··· SOURCE INFORMATION
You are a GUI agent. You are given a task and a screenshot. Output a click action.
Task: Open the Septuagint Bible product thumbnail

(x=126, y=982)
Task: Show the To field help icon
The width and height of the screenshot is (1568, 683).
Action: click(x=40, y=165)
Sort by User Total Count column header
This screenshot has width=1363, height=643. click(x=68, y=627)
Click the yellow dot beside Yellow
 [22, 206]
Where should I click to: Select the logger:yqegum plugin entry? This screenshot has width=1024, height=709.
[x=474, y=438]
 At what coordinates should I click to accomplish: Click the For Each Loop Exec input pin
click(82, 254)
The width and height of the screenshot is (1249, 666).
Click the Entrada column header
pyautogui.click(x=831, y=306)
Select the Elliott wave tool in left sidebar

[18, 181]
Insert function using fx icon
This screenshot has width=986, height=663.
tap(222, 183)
······
* BRIEF
The entries above are to be output exactly as they appear.

* TASK SOLUTION
You are a GUI agent. You are given a task and a screenshot. Output a click action.
Task: Open the Septuagint Bible product thumbnail

(x=126, y=982)
Task: Show the To field help icon
The width and height of the screenshot is (1568, 683).
Action: click(x=40, y=165)
Sort by User Total Count column header
This screenshot has width=1363, height=643. click(x=68, y=627)
Click the yellow dot beside Yellow
 [22, 206]
Where should I click to: Select the logger:yqegum plugin entry? This screenshot has width=1024, height=709.
[x=474, y=438]
 At what coordinates should I click to accomplish: Click the For Each Loop Exec input pin
click(82, 254)
The width and height of the screenshot is (1249, 666).
Click the Entrada column header
pyautogui.click(x=831, y=306)
Select the Elliott wave tool in left sidebar

[18, 181]
Insert function using fx icon
This screenshot has width=986, height=663.
tap(222, 183)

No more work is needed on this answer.